If a company develops an innovative drug, it is granted an intellectual property right for 20 years in the form of a patent. During these 20 years, the patent-owner company can prevent any other company from manufacturing the same medicine, according to existing norms.
Worried about “high prices” and “unaffordability” of patented drugs in India, the Department of Pharmaceuticals (DOP) formed this inter-ministerial committee of Joint Secretaries to “suggest ways and means to fix the prices of patented drugs in the country”.
According to a source, the committee submitted its report during February-March last year. However, on January 3 this year, the DOP announced new patented drugs as well as drugs used to treat “rare diseases” would be exempted from price control for a period of five years from the date it is marketed in the country.
Till the January 3 notification, the DOP had the powers to bring patented drugs under price control through powers given under the Drug (Prices Control) Order 2013.
However, the DOP or National Pharmaceutical Pricing Authority (NPPA) rarely used these powers to cap prices of patented drugs.The NPPA works under the DOP only.
“A scientific analysis based on the PPP index of different countries may enable setting a benchmark price for the medicines patented in India,” the committee said.
It added: “Based on the relative PPP index vis-a-vis India, the ex-company sales price in these countries shall be adjusted, and thereafter, the lowest PPP adjusted price anywhere in the world shall be the ceiling price applicable in India. This will ensure that Indian patients get the lowest price in the world for a patented medicine.”

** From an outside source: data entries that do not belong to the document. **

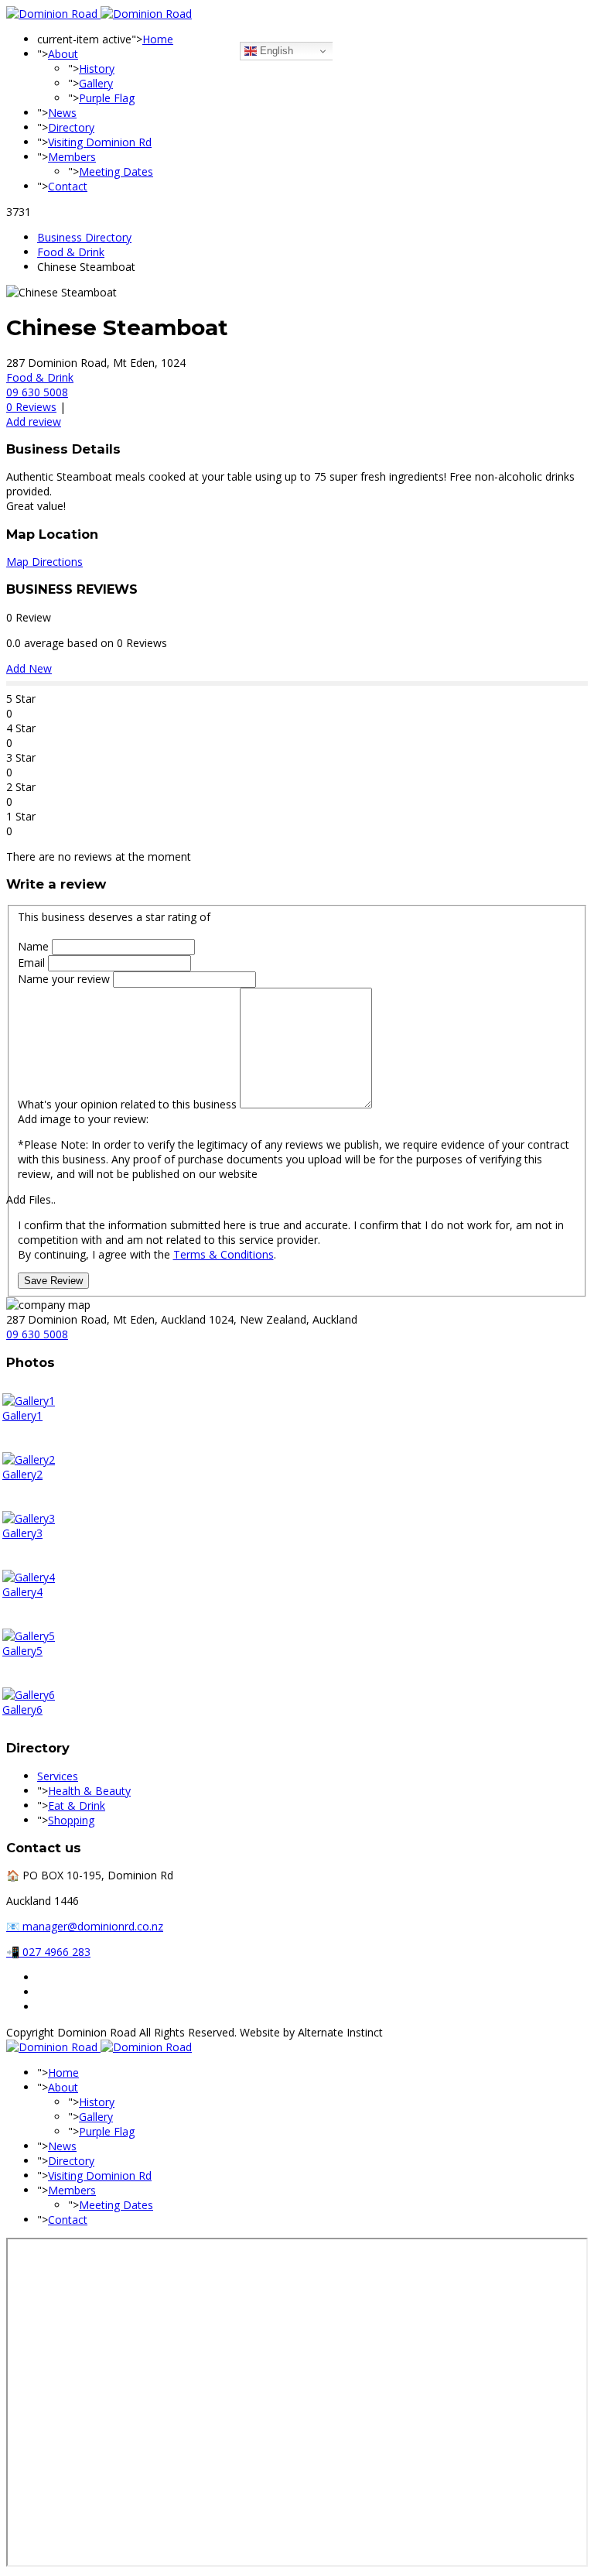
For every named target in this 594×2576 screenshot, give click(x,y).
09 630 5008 (37, 392)
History (96, 68)
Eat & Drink (76, 1805)
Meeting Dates (116, 171)
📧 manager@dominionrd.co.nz (84, 1926)
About (63, 53)
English (275, 51)
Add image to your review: (83, 1119)
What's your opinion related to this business (127, 1104)
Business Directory (84, 237)
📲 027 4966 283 (48, 1951)
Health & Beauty (89, 1790)
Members (72, 156)
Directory (71, 127)
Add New (29, 668)
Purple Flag (107, 98)
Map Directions (44, 561)
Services (57, 1776)
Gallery (96, 83)
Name (35, 946)
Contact (67, 186)
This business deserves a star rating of (114, 916)
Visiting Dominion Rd (100, 142)
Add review (33, 421)
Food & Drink (70, 252)
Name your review (65, 978)
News (62, 112)
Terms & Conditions (223, 1254)
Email (33, 962)
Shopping (71, 1820)
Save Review (53, 1280)
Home (157, 39)
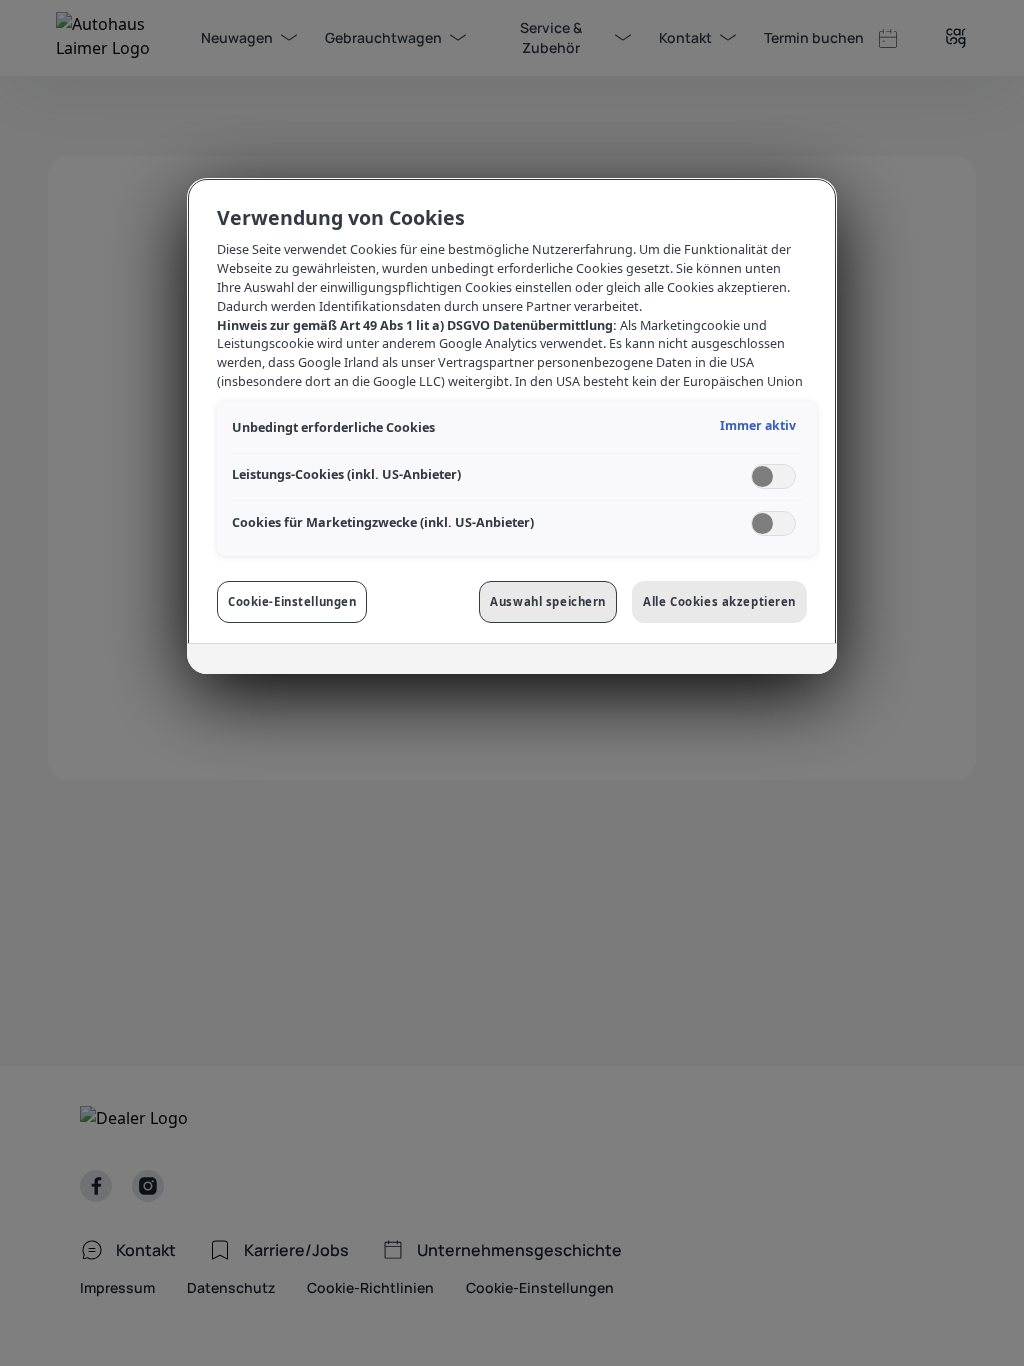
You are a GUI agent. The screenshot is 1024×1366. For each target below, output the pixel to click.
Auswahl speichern (548, 601)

Besides recommending compulsory licensing, the report added that “voluntary licensing arrangements between a patent holder and another party” in a country “may afford opportunities for significant cost-containment and therefore the same may be encouraged”.

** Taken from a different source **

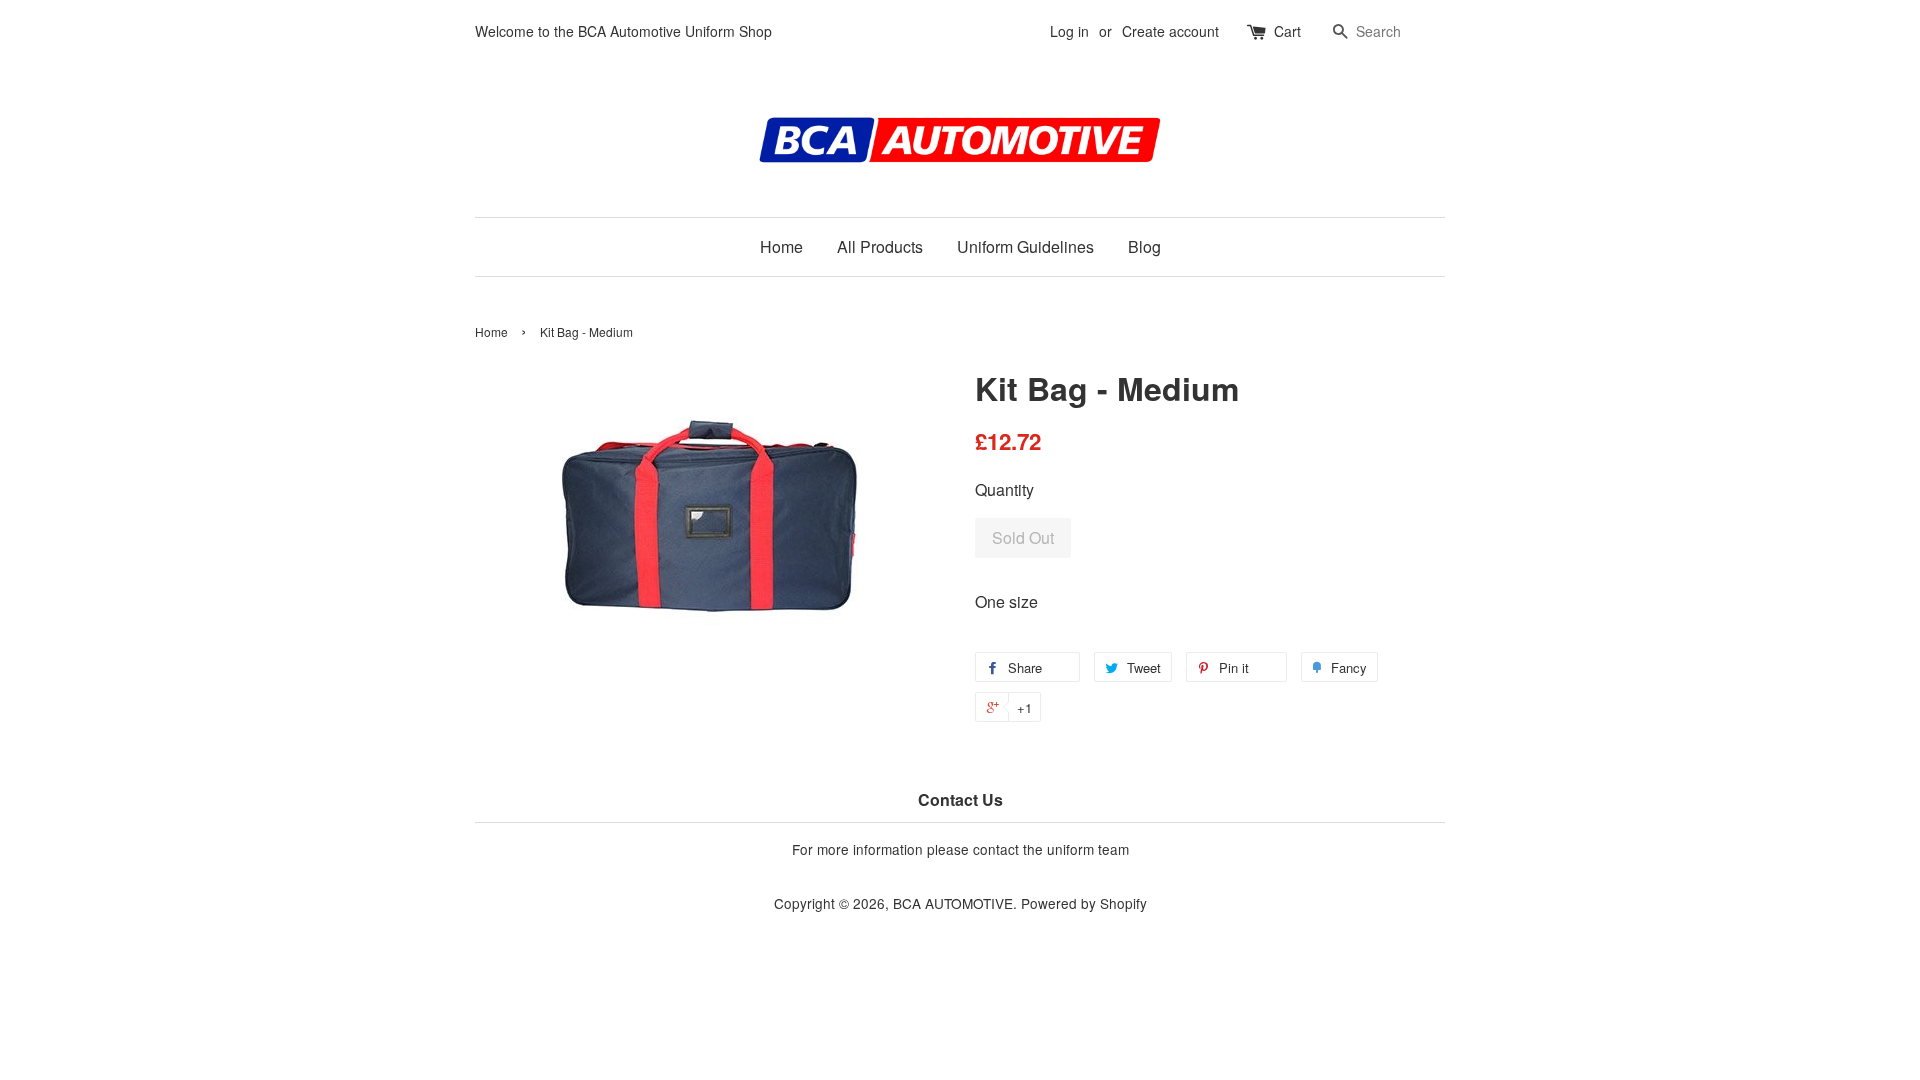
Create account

The Department of Industrial Policy and Promotion (DIPP), NPPA and the Ministry of Health and Family Welfare were also part of this committee.The Indian Patent Office works under the DIPP.
On November 29 last year, Union Health Secretary Preeti Sudan wrote to the DIPP and the DOP asking them to “bring drugs used for treatment of rare diseases under compulsory licensing so that their costs become reasonable and affordable to the patients”.
The World Health Orgnaization (WHO) defines “rare disease” as often debilitating lifelong disease or disorder condition with a prevalence of 1 or less, per 1,000 population. Some common rare diseases are Haemophilia, Pompe disease, Thalassemia, Sickle-cell Anaemia and Gaucher’s disease.